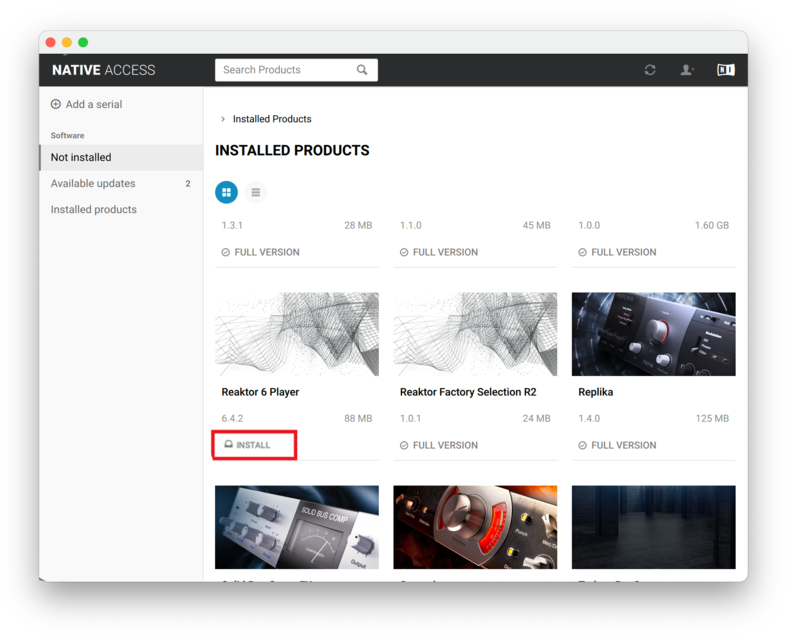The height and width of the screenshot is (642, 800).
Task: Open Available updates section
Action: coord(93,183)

:::::

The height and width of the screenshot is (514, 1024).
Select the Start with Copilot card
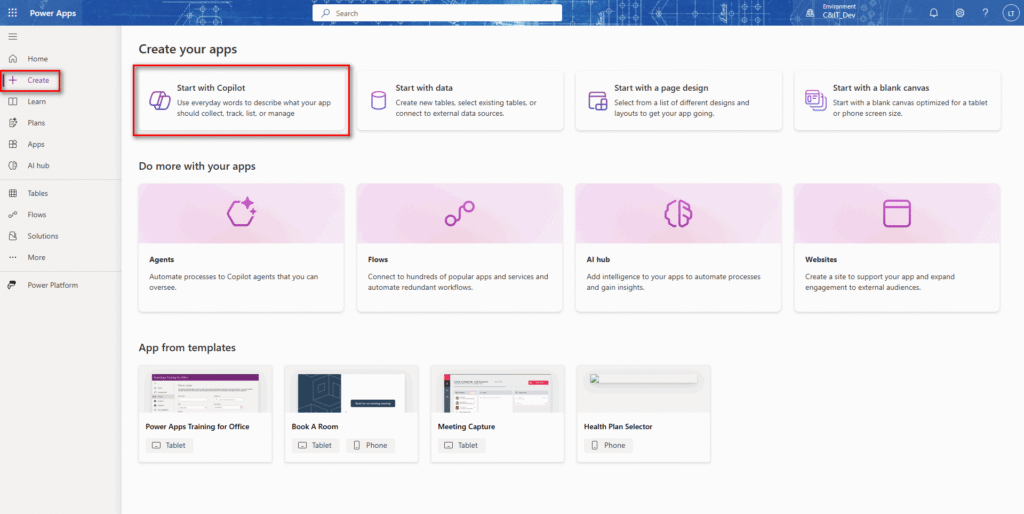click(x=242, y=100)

:::::

EXERCISE » Reproduce the listing from the line with "The height and width of the screenshot is (514, 1024)." up to and including the line with "click(x=242, y=100)", keeping the request, and multiply each coordinate in the answer by 1.95, rounding to whole numbers with halves going up. Leave the pictures out of your reply.

FINAL ANSWER »
The height and width of the screenshot is (514, 1024).
Select the Start with Copilot card
click(x=472, y=195)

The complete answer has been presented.